[Collected data]
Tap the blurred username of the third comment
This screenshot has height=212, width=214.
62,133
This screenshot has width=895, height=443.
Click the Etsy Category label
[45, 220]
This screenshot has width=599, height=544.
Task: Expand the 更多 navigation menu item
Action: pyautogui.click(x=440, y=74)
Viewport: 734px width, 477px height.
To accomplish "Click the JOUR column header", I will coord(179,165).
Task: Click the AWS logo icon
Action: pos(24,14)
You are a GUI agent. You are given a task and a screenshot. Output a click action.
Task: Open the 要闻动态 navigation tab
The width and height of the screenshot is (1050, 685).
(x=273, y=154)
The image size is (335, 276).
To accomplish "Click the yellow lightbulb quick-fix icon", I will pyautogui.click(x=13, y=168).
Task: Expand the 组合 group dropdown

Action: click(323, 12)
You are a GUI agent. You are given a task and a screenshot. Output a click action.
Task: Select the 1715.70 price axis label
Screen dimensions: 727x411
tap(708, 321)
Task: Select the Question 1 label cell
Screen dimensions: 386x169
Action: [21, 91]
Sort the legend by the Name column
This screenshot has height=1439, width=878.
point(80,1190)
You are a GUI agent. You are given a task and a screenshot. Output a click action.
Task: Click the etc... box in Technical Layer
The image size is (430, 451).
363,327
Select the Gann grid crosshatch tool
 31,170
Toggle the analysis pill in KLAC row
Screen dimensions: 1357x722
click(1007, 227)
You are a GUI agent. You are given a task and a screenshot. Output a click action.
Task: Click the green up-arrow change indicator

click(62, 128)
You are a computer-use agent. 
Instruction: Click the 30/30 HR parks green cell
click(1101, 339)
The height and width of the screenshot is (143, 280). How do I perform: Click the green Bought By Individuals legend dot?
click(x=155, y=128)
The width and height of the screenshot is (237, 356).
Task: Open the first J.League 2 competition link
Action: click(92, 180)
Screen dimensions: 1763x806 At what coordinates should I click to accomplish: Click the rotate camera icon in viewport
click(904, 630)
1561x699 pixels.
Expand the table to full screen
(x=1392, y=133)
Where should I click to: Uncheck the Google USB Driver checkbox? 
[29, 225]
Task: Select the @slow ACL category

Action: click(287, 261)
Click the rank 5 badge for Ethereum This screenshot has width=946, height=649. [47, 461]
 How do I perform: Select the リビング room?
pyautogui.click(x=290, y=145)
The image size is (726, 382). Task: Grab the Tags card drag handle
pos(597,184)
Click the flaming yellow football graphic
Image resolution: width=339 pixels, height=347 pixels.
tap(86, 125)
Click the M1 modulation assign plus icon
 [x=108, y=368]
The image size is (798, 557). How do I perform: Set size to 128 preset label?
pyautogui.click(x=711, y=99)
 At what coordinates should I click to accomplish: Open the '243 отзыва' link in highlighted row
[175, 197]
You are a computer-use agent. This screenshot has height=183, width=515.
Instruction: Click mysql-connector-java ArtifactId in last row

→ **Aim of the task**
A complete, exact copy of the entries is required.

→ **Written answer**
Tap the blurred username of the third comment
This screenshot has height=212, width=214.
62,133
This screenshot has width=895, height=443.
Click the Etsy Category label
[45, 220]
This screenshot has width=599, height=544.
Task: Expand the 更多 navigation menu item
Action: pyautogui.click(x=440, y=74)
Viewport: 734px width, 477px height.
To accomplish "Click the JOUR column header", I will coord(179,165).
Task: Click the AWS logo icon
Action: pos(24,14)
You are a GUI agent. You are given a task and a screenshot. Output a click action.
Task: Open the 要闻动态 navigation tab
The width and height of the screenshot is (1050, 685).
(x=273, y=154)
The image size is (335, 276).
To accomplish "Click the yellow lightbulb quick-fix icon", I will pyautogui.click(x=13, y=168).
Task: Expand the 组合 group dropdown

Action: click(323, 12)
You are a GUI agent. You are given a task and a screenshot. Output a click action.
Task: Select the 1715.70 price axis label
Screen dimensions: 727x411
tap(708, 321)
Task: Select the Question 1 label cell
Screen dimensions: 386x169
Action: [21, 91]
Sort the legend by the Name column
This screenshot has height=1439, width=878.
point(80,1190)
You are a GUI agent. You are given a task and a screenshot. Output a click action.
Task: Click the etc... box in Technical Layer
The image size is (430, 451).
363,327
Select the Gann grid crosshatch tool
 31,170
Toggle the analysis pill in KLAC row
Screen dimensions: 1357x722
click(1007, 227)
You are a GUI agent. You are given a task and a screenshot. Output a click action.
Task: Click the green up-arrow change indicator

click(62, 128)
You are a computer-use agent. 
Instruction: Click the 30/30 HR parks green cell
click(1101, 339)
The height and width of the screenshot is (143, 280). How do I perform: Click the green Bought By Individuals legend dot?
click(x=155, y=128)
The width and height of the screenshot is (237, 356).
Task: Open the first J.League 2 competition link
Action: click(92, 180)
Screen dimensions: 1763x806 At what coordinates should I click to accomplish: Click the rotate camera icon in viewport
click(904, 630)
1561x699 pixels.
Expand the table to full screen
(x=1392, y=133)
Where should I click to: Uncheck the Google USB Driver checkbox? 
[29, 225]
Task: Select the @slow ACL category

Action: click(287, 261)
Click the rank 5 badge for Ethereum This screenshot has width=946, height=649. [47, 461]
 How do I perform: Select the リビング room?
pyautogui.click(x=290, y=145)
The image size is (726, 382). Task: Grab the Tags card drag handle
pos(597,184)
Click the flaming yellow football graphic
Image resolution: width=339 pixels, height=347 pixels.
tap(86, 125)
Click the M1 modulation assign plus icon
 [x=108, y=368]
The image size is (798, 557). How do I perform: Set size to 128 preset label?
pyautogui.click(x=711, y=99)
 At what coordinates should I click to accomplish: Open the '243 отзыва' link in highlighted row
[175, 197]
You are a computer-use agent. This screenshot has height=183, width=515.
Instruction: Click mysql-connector-java ArtifactId in last row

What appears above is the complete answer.